Angriff auf die Menschen

Linda Bär

Wow, was für eine Woche, was für Zeiten in denen wir leben. Brexit. Eine Mehrheit der britischen Wahlbevölkerung stimmt dem Austritt aus der Europäischen Union zu. Die europäische Rechte in verschiedenen weiteren europäischen Nationalstaaten ruft zur Nachahmung auf. Fünf Tage später schlägt Island England im Achtelfinal der Europäischen Fussballmeisterschaft, das grosse England ist raus. Brexit two. Istanbul, Selbstmordanschläge fordern gegen 50 Tote. Orlando, 50 homosexuelle Tote nach Anschlag eines verkappten Schwulen. (Darf ich das so schreiben? Ich lass es mal so stehen.) Trump ist Präsidentschaftskandidat in den USA. Glarner kauft sich mit seiner Gemeinde tatsächlich frei von der Aufgabe, Asylsuchende aufzunehmen. Der SP Regierungsrat schafft eine gut integrierte tschetschenische Familie aus. Unter Zwang. Nachdem der Familie die Nothilfe gestrichen wurde. Klar er befolgt dabei das geltende Recht. Aber läge es nicht im politischen Spielraum eines SP Regierungsrates das geltende Recht zugunsten der Leidtragenden auszuschöpfen? Oder sich dann wenigstens hinzustellen und zu sagen, dass das geltende Recht zu solch unmenschlichen Entscheidungen führen kann?

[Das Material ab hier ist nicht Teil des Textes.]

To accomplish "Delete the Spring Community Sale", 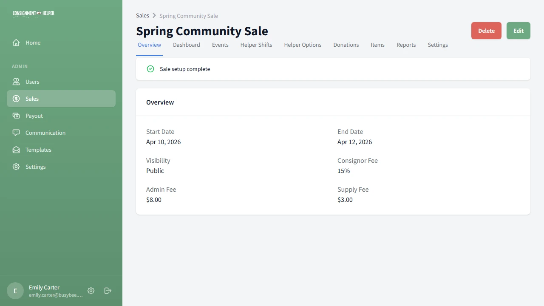I will (x=486, y=31).
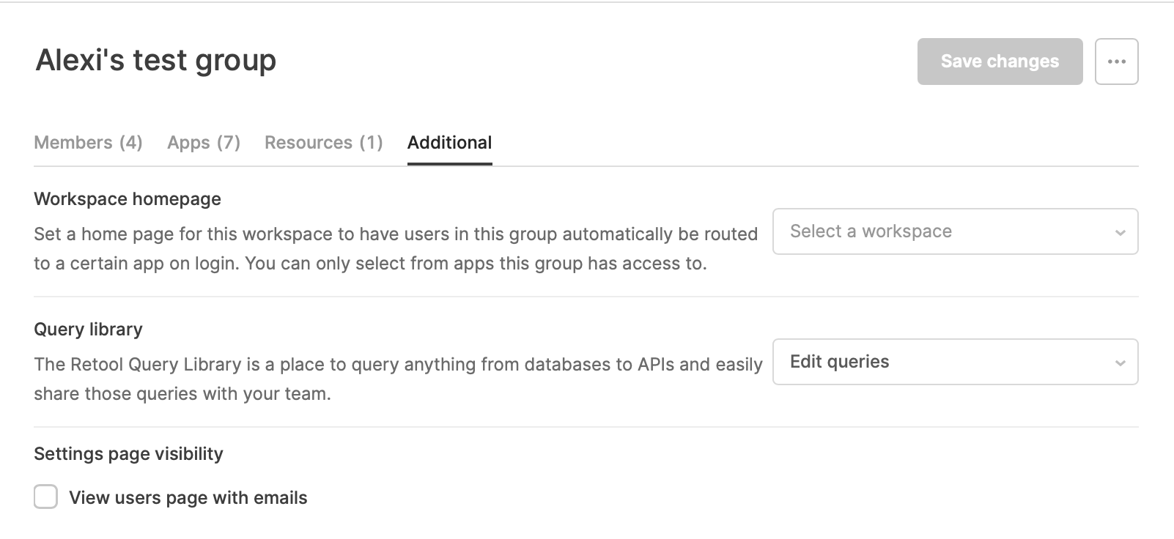Open the Select a workspace dropdown
The height and width of the screenshot is (539, 1174).
955,231
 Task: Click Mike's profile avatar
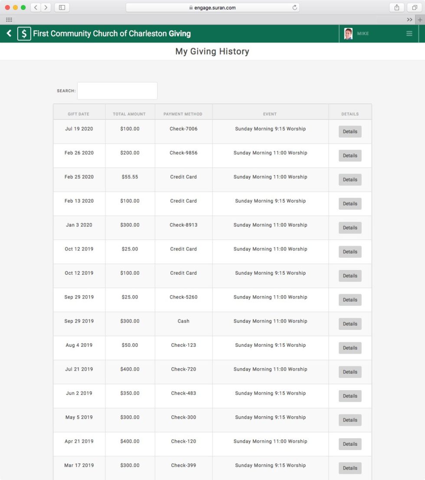click(348, 33)
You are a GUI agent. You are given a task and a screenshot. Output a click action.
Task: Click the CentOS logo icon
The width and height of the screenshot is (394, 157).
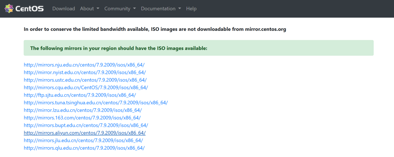(x=9, y=8)
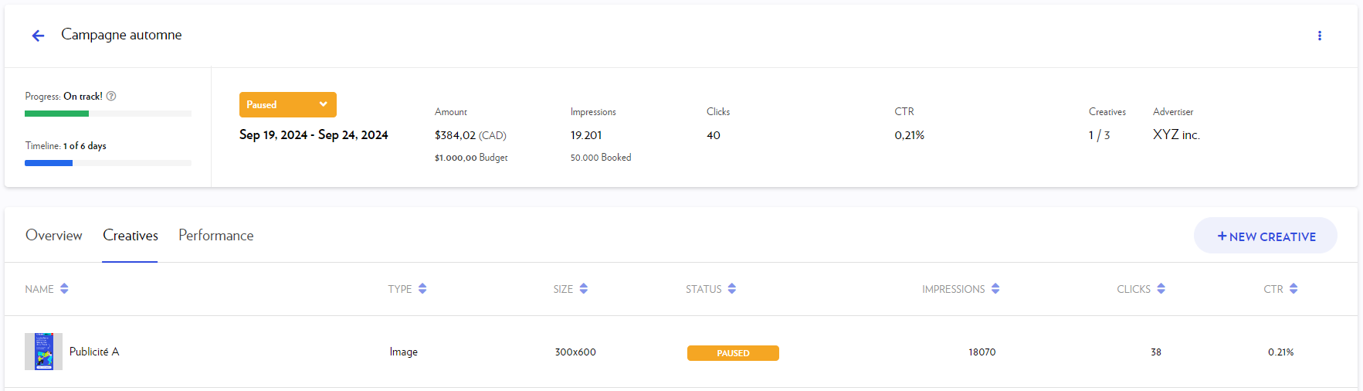The width and height of the screenshot is (1363, 391).
Task: Click the green campaign progress bar
Action: tap(56, 114)
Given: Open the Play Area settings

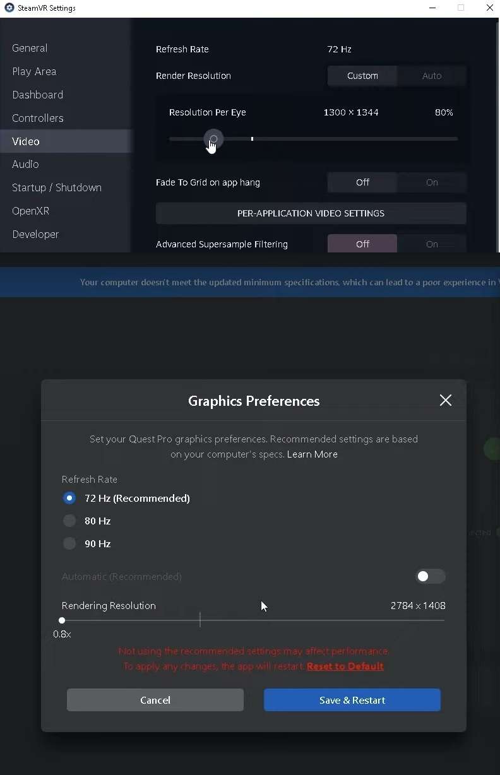Looking at the screenshot, I should point(34,71).
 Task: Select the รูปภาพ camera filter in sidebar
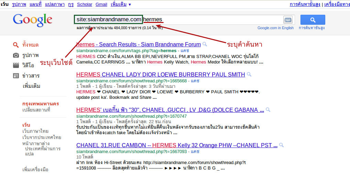coord(30,55)
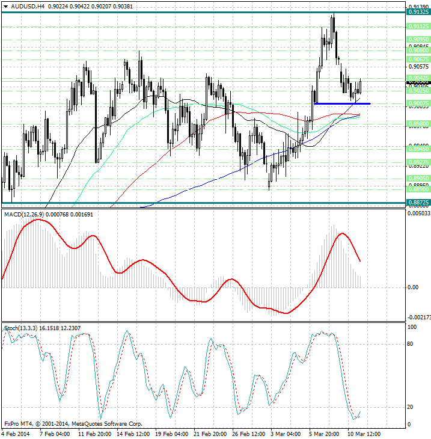The width and height of the screenshot is (431, 439).
Task: Select the short blue horizontal support line
Action: click(x=341, y=103)
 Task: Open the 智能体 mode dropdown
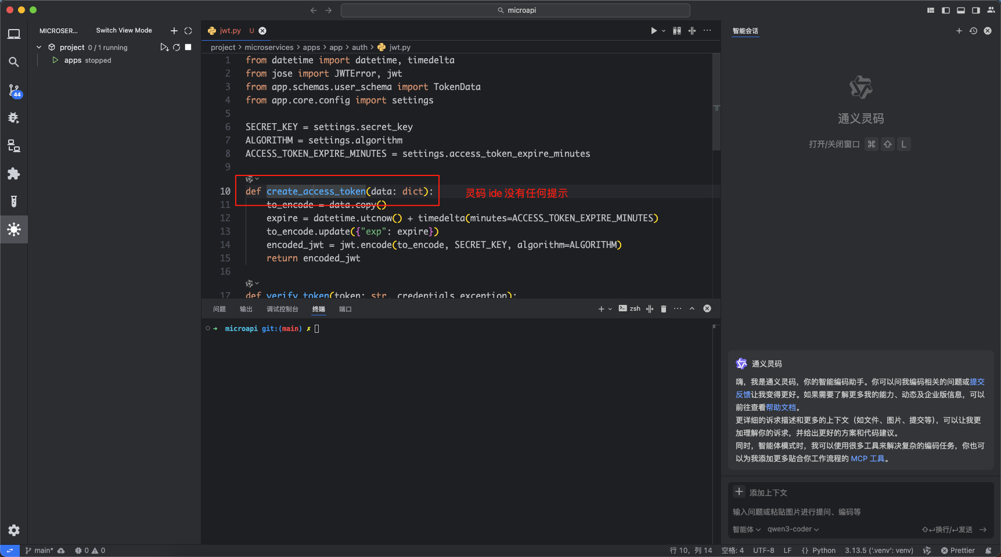tap(746, 529)
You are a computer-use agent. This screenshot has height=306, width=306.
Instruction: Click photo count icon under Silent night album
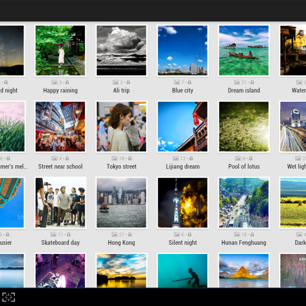pos(176,235)
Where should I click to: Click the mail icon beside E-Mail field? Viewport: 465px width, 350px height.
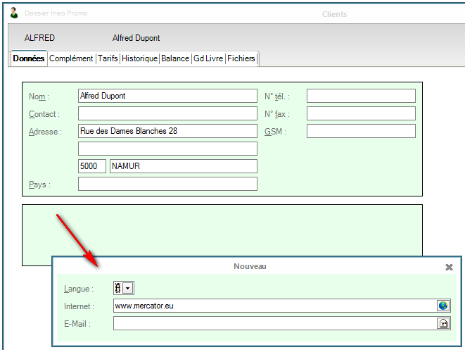pyautogui.click(x=443, y=324)
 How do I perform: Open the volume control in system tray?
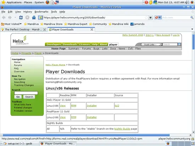187,2
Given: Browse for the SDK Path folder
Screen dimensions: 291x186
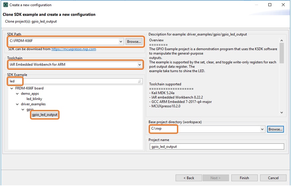Looking at the screenshot, I should click(x=134, y=42).
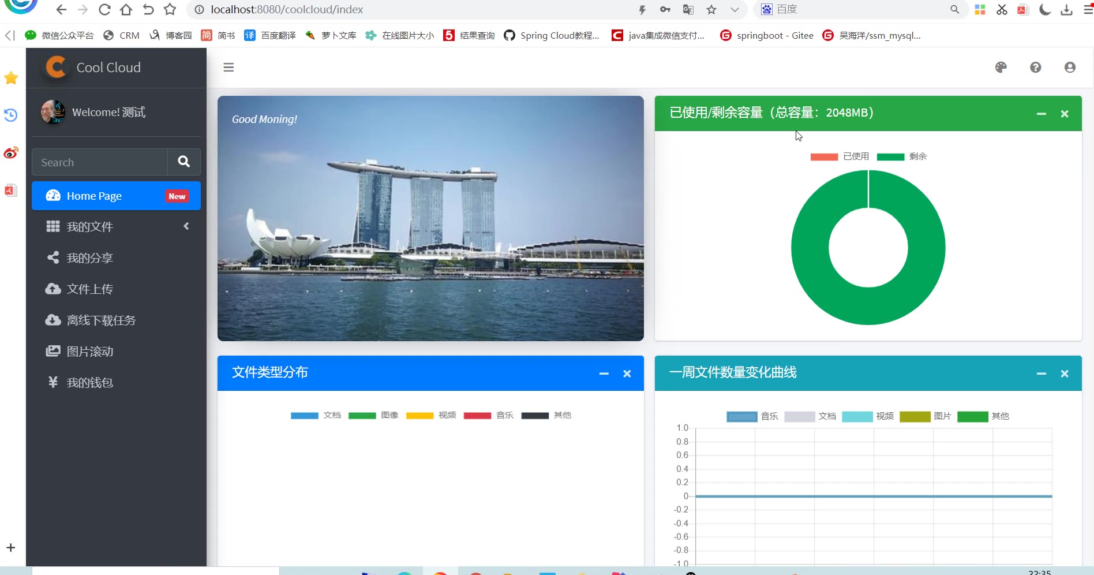
Task: Collapse the capacity chart card
Action: tap(1041, 114)
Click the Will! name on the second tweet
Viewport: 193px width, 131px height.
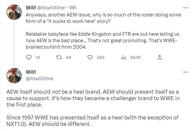point(31,72)
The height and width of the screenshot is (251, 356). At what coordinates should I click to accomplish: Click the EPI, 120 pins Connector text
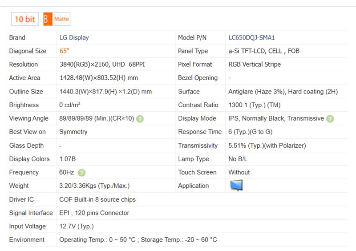94,213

Irgendwie sind es düstere Zeiten grad. Und bei all dem dürfen wir nicht vergessen, dass noch immer täglich tausende Menschen auf der Flucht sind. Tausende Menschen vor Krieg und Hunger flüchten und in Europa Schutz suchen. Und ihn nicht erhalten. Unter widrigsten Bedingungen leben müssen. Am Rande der Gesellschaft. Wenn sie es denn überhaupt bis nach Griechenland oder Italien schaffen und nicht vorher im Mittelmeer ertrinken. Junge Männer, Frauen, Kinder. Tag für Tag.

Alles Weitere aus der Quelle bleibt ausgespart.